Je me suis mariée civilement le 27.12.2023 et je me marie religieusement le 22.06.2024. Après une hospitalisation assez traumatisante, mon compagnon et moi avons décidé d’avancer notre mariage civil afin de le célébrer le mois d’après en petit comité avec nos familles proches et nos témoins. C’était un moment simple et rempli d’émotions qui est apparu comme une parenthèse pleine d’amour et d’allégresse dans une période où l’on en avait bien besoin. Nous organisons actuellement notre union religieuse avec le reste de notre famille et nos amis pour le mois de juin. 

Faire des projets avec une mucoviscidose est très difficile, surtout lorsqu’on a déjà été très déçue par le passé mais cela est essentiel pour continuer d’avancer. Il faut apprendre à renoncer à certaines choses et se contenter de ce qu’il est possible de prévoir avec de l’organisation. Par exemple, pour être sûre d’être présente en juin, l’équipe thérapeutique et moi-même avons prévu une cure antibiotique par intraveineuse les semaines précédents le mariage. Il faut accepter qu’il existe toujours un risque mais qu’avec du travail on peut mettre toutes les chances de son côté.
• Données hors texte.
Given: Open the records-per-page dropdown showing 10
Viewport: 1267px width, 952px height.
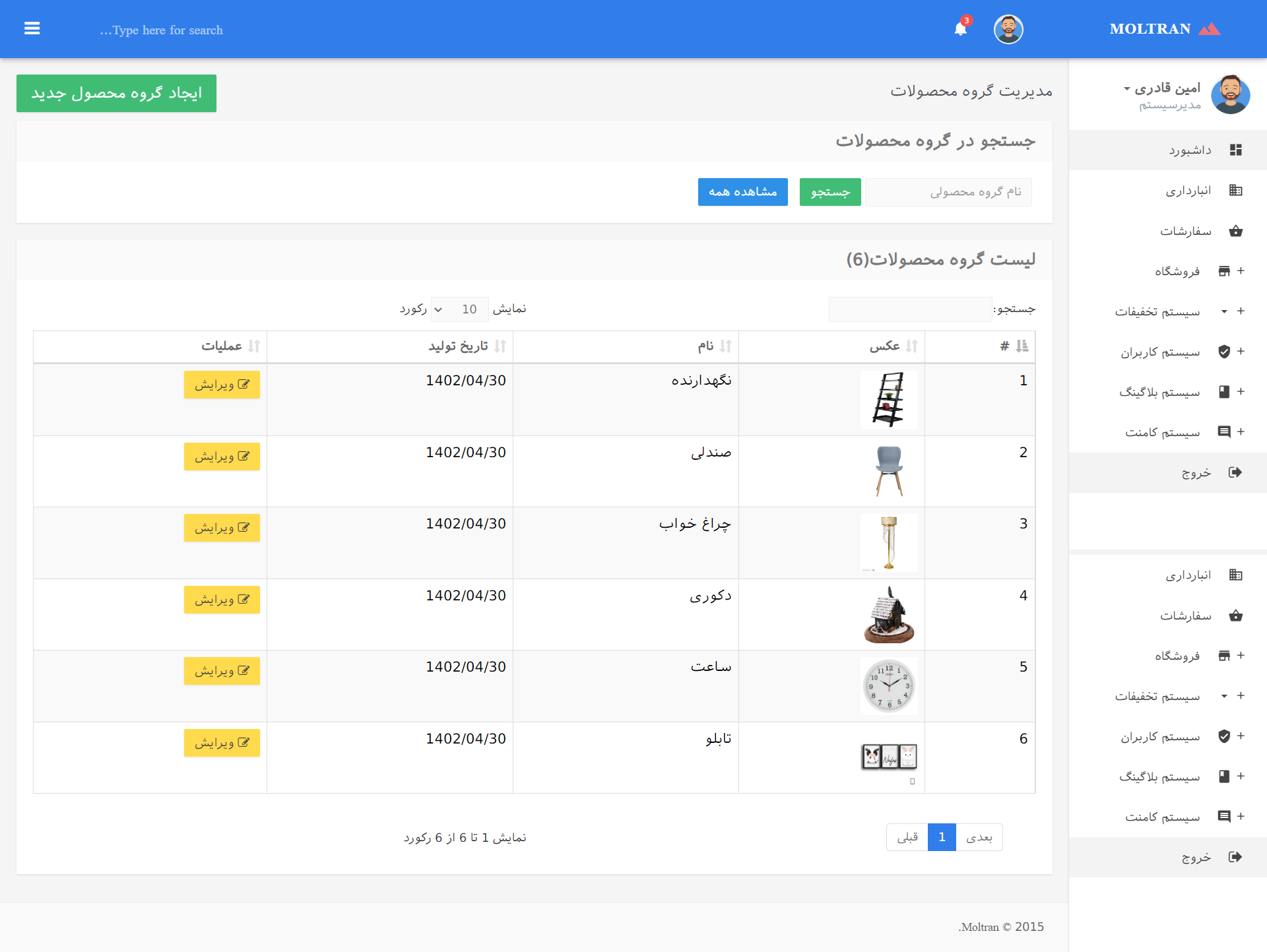Looking at the screenshot, I should [459, 309].
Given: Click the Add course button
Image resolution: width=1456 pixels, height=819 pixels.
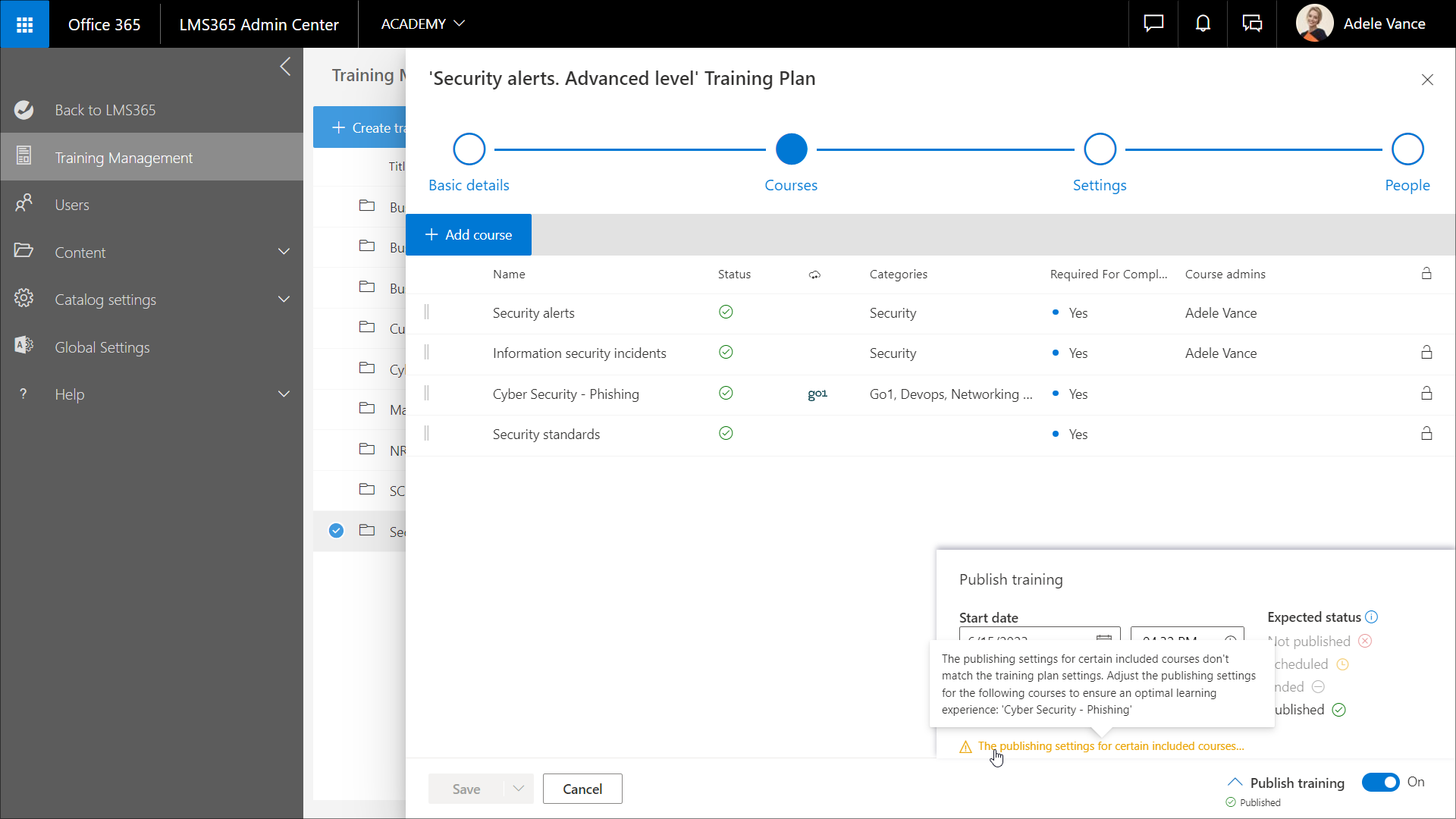Looking at the screenshot, I should coord(469,235).
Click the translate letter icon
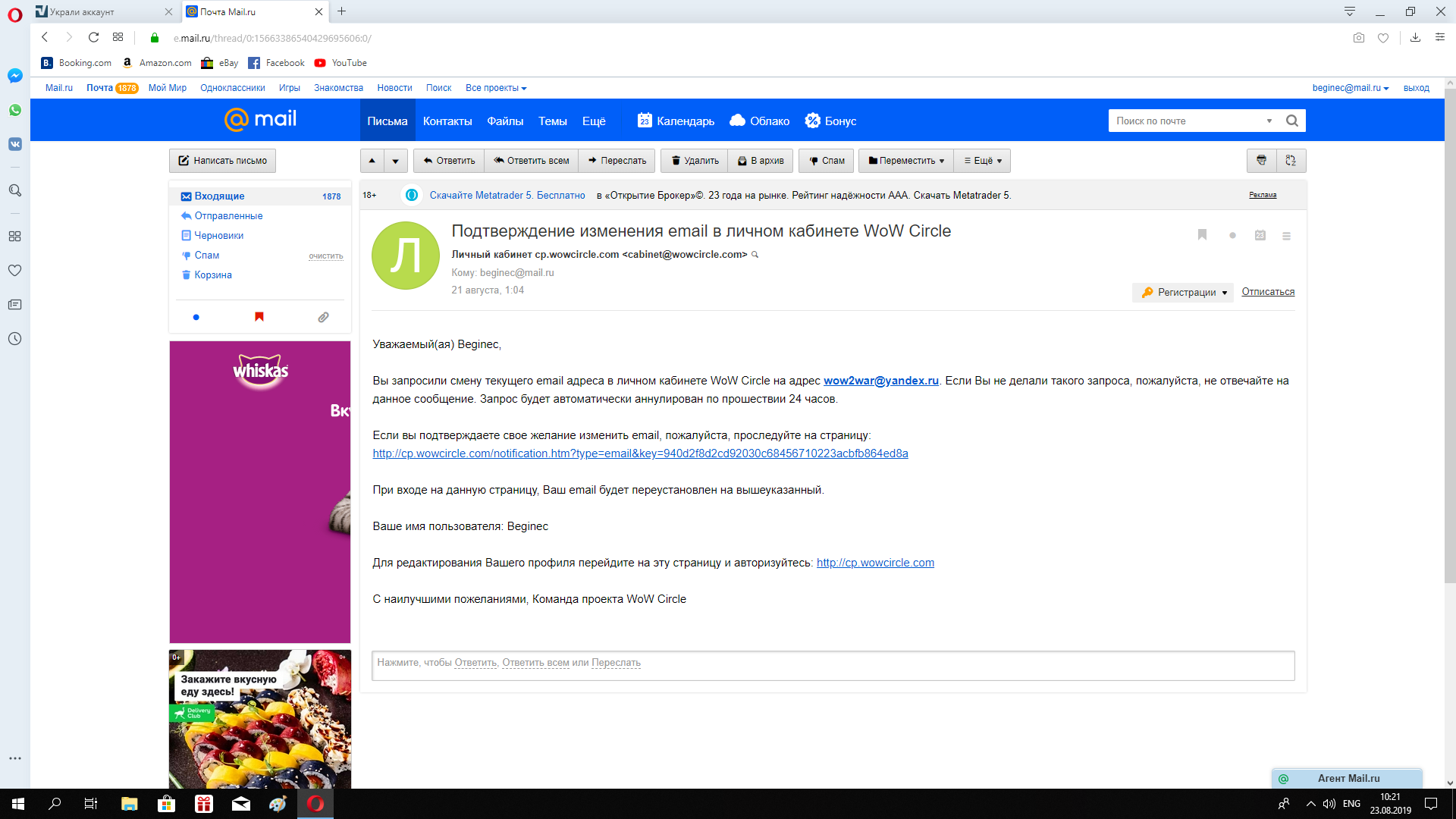Viewport: 1456px width, 819px height. click(1291, 161)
La maladie nous prive de spontanéité mais pas d’avenir. 

– Comment arrives-tu à rester positive ? 

Comme pour tout le monde, il y a des journées très difficiles mais je pèse ma chance d’avoir un mari, une famille et des amis aussi présents, qui me permettent de continuer à vivre malgré les contraintes et les peines. 

L’acceptation prend du temps, j’ai mis plus de 10 ans à comprendre que je ne définissais pas qu’en fonction de ma carrière professionnelle et qu’il fallait que je me fasse passer en priorité. Renoncer à une certaine « normalité » et à sa qualité de vie pour prioriser sa santé est un dur labeur. Mais aujourd’hui j’essaie de mettre mon temps d’inactivité professionnelle à profit en faisant tout ce que je n’avais pas le temps de faire en travaillant, je suis bénévole dans un refuge animalier, je lis au soleil le matin, je vois plus régulièrement ma grand-mère, je fais plus de sport ce qui est bénéfique dans le traitement de ma maladie…  

– Comment les médecins voient l’évolution de ta maladie dans les prochaines années ? 

– Aurais-tu un message à faire passer à nos lecteurs ? 

Faites confiance à votre capacité de résilience. Je ne suis pas partisane du « il y a du positif dans tout » car cela est parfois faux. En revanche, je sais qu’avec le temps on s’habitue à des rythmes et à des situations qui nous paraissent de prime abord impossibles. Il y a un an je ne me serais jamais cru capable d’arrêter de travailler pour favoriser ma santé, de vivre avec un diabète, de m’être fait poser une chambre implantable, d’enchainer les hospitalisations pratiquement tous les mois, de doubler mes soins et pourtant j’y suis arrivée avec beaucoup de soutien. Il faut pouvoir se laisser du temps pour accepter une situation, il est normal de se sentir désemparé. Se concentrer sur les choses qui nous procure de la joie est important et ne pas hésiter à se faire aider psychologiquement si nécessaire.